• [REQUIRED WORK]
Given the listing below, write out exactly the lines starting with the line that has "The width and" and going on through the line that has "the info icon", both kept.

• [TASK INPUTS]
[Start of section]

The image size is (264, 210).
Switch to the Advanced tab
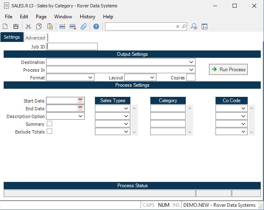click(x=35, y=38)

[End of section]
[Start of section]

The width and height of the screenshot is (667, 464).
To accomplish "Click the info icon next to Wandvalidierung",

[End of section]

• [SOLVED EXERCISE]
The width and height of the screenshot is (667, 464).
To accomplish "Click the info icon next to Wandvalidierung",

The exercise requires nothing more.